Another month has passed time for a new roundup! Previous month has been a hectic one, we had our first preview version (0.10) and are currently getting close to releasing 0.20!

We would like to thank everyone that tested 0.10 and created feature requests and issues, we have not yet been able to solve all of them but so many changes were made we feel like 0.20 is at its place.

We have continued to walk the path of major code cleanup and refactoring. Because we don’t want to bore you with the technical stuff (those interested in the technical stuff come and ask in our #dev channel ) here is an overview of what you can see.

UI

This topic will keep popping up the next months because so much is changing here!

Some of you may have noticed, but there was no context menu yet when selecting a hop in HOP, this has now been resolved.

Interface 1

You will also notice some new functionality has been added to manage environments and unit tests, more on this later.

Interface 2

Plugins

The effort of integrating more transforms in HOP is moving at a steady pace! We found a highly trained monkey that is doing most of the work! (Thanks Bart!) As the API is changing during the migration of the transforms the process is getting a bit more complex but we are getting closer.

Current status:

  • Database plugins: all done

  • Workflow actions: all done

  • Transform actions: 90 done (+50 from previous overview), about 50 to go

Environments

The concept of using Environments is not new, the idea has been around for a while. For those of you that work in a setting where you have multiple set-ups/environments it has always been a hassle. You had to copy around properties files and change database connections when switching between systems or teams. The environments solve this! It allows you to create multiple set-ups and you can switch between them without restarting the GUI. It even remembers which tabs you were working on previously and re-opens them for you.

Interface 2

To see the Environments in action you can watch following short video:

Unit testing

Unit testing is a process where you check if your code, or in this case your data pipelines, respond the way you intended them to do. This is done by adding a sample dataset to a pipeline and then validating the result against another dataset. When the result matches your "Golden Data" the test passes, when it doesn’t you raise an error. This is a great way to see if all your special use cases are covered by the pipeline. It can also be used to make upgrading to a new version of the software hassle free.

We added this testing framework because we believe your data pipelines should be managed like regular software projects, and these require testing and validation. We will also be using this to add another layer to our own code quality. Not all checks and tests can be done using regular Unit tests so we are planning to check every transform with a unit test. Spotting regressions and before they reach the final product.

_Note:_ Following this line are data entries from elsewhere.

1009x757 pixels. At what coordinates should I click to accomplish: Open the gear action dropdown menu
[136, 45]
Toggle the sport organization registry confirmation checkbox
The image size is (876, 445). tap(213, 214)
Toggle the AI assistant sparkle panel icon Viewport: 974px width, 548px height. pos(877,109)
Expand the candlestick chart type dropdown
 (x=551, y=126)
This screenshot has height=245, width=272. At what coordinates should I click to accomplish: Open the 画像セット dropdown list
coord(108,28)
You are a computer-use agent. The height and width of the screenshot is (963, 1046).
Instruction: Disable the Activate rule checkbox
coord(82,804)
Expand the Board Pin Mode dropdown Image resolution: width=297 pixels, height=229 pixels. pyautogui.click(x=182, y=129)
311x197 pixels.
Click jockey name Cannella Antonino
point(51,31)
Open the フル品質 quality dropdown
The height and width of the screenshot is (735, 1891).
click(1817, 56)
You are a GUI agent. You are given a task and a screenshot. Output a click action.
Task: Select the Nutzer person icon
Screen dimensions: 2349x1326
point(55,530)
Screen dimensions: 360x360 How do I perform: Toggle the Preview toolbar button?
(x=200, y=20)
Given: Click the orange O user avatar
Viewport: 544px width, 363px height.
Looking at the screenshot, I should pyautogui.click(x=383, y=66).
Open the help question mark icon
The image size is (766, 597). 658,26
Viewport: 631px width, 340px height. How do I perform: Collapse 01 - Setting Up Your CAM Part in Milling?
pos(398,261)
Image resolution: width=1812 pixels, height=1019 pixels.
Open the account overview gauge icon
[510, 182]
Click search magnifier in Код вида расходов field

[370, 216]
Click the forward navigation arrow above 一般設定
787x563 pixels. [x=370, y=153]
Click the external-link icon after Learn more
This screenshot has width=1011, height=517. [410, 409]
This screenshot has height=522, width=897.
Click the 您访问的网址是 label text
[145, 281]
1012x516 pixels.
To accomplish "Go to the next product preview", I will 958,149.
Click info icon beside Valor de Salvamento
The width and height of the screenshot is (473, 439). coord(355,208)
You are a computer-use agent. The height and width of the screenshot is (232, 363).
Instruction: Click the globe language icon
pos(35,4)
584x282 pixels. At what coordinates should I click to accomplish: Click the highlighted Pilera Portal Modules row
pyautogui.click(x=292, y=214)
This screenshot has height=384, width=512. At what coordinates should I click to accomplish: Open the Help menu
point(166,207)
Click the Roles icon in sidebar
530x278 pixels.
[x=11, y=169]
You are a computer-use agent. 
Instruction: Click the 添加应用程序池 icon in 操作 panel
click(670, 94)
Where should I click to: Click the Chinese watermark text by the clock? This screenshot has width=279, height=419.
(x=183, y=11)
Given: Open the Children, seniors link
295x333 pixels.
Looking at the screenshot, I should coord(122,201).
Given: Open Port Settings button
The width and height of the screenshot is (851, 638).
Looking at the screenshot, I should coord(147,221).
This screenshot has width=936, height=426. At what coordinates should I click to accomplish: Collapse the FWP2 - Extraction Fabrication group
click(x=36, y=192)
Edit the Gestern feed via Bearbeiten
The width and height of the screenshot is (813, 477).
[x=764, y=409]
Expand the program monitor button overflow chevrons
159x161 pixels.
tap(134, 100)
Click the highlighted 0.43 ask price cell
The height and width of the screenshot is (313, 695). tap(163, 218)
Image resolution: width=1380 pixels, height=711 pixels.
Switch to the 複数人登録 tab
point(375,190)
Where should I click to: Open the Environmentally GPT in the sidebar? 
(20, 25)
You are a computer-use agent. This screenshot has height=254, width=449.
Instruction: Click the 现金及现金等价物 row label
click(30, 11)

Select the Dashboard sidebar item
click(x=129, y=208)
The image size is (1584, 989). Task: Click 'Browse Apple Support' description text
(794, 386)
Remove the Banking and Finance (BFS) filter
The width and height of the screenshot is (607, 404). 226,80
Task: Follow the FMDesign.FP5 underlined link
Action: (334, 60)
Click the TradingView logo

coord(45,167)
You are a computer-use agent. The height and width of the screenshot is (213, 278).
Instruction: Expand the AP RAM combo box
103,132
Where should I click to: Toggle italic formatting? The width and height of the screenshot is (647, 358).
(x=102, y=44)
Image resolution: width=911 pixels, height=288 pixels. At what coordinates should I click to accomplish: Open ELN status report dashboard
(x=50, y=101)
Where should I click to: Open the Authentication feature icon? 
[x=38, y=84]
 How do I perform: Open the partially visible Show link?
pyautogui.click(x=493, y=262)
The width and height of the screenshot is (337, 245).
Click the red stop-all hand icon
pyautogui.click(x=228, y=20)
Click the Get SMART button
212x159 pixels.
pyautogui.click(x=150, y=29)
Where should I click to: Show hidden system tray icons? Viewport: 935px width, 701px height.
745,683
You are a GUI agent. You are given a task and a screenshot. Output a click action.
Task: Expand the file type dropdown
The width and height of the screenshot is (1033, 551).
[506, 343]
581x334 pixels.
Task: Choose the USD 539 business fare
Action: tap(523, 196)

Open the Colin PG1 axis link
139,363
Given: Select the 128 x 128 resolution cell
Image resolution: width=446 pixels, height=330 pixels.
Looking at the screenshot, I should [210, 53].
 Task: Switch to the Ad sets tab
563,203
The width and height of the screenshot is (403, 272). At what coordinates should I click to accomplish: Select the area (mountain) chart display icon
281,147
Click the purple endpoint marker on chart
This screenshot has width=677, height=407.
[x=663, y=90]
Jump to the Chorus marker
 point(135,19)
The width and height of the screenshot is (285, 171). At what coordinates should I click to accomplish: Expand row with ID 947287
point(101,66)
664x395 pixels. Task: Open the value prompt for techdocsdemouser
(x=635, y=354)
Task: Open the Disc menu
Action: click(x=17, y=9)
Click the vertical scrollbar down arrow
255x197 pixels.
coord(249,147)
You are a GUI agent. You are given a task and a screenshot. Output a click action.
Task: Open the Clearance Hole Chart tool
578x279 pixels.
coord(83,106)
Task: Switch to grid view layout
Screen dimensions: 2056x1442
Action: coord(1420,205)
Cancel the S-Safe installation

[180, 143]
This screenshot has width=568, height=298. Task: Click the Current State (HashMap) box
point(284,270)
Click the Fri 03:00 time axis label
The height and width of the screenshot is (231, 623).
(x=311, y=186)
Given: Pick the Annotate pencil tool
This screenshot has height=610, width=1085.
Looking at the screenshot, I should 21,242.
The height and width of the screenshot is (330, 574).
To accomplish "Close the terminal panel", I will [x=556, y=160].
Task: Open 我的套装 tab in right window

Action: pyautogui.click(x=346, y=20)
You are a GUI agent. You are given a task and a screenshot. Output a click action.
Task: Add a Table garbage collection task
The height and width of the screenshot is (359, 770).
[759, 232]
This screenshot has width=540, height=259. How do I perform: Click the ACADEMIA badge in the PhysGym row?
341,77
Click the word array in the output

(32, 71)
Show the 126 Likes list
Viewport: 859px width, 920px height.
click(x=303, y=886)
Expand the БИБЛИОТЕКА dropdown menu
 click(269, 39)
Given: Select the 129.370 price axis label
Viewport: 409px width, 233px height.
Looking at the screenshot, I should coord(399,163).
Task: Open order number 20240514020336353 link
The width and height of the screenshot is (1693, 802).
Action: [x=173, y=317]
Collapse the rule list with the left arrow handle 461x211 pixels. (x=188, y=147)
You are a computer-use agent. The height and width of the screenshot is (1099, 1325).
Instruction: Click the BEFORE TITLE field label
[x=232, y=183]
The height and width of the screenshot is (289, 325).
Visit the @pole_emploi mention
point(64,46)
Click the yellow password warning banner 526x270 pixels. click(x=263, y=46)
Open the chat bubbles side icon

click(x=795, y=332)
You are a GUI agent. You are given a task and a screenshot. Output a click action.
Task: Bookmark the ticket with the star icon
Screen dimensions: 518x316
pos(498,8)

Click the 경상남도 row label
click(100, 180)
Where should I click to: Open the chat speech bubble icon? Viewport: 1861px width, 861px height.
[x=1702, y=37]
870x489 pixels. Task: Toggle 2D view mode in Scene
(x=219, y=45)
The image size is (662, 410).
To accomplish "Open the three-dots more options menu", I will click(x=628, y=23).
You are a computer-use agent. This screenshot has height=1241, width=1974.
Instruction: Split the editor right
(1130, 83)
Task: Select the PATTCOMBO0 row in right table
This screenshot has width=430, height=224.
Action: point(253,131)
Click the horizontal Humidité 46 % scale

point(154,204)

Following video shows unit testing in action:

Documentation

The last couple of weeks we have been hearing the same question multiple times. And we feel the same! Currently our Documentation is, how should we put it…​ A bit lacking…​ We have been focussing mainly on code to get you this 0.10 and now 0.20 release.

We do have a great getting started but our user manual is currently falling a bit short. After the 0.20 release we will focus on catching up on documentation, a search engine will also be integrated in the docs.

If there is anyone willing to help write documentation contact us and we will be happy to get you started.

Future

In the near future you can expect a 0.20 release, we continue our cleanup of the code and bug hunt!

Next up is a configuration system to change and manage options, and of course porting those final transforms. After that we will be adding VFS in HOP.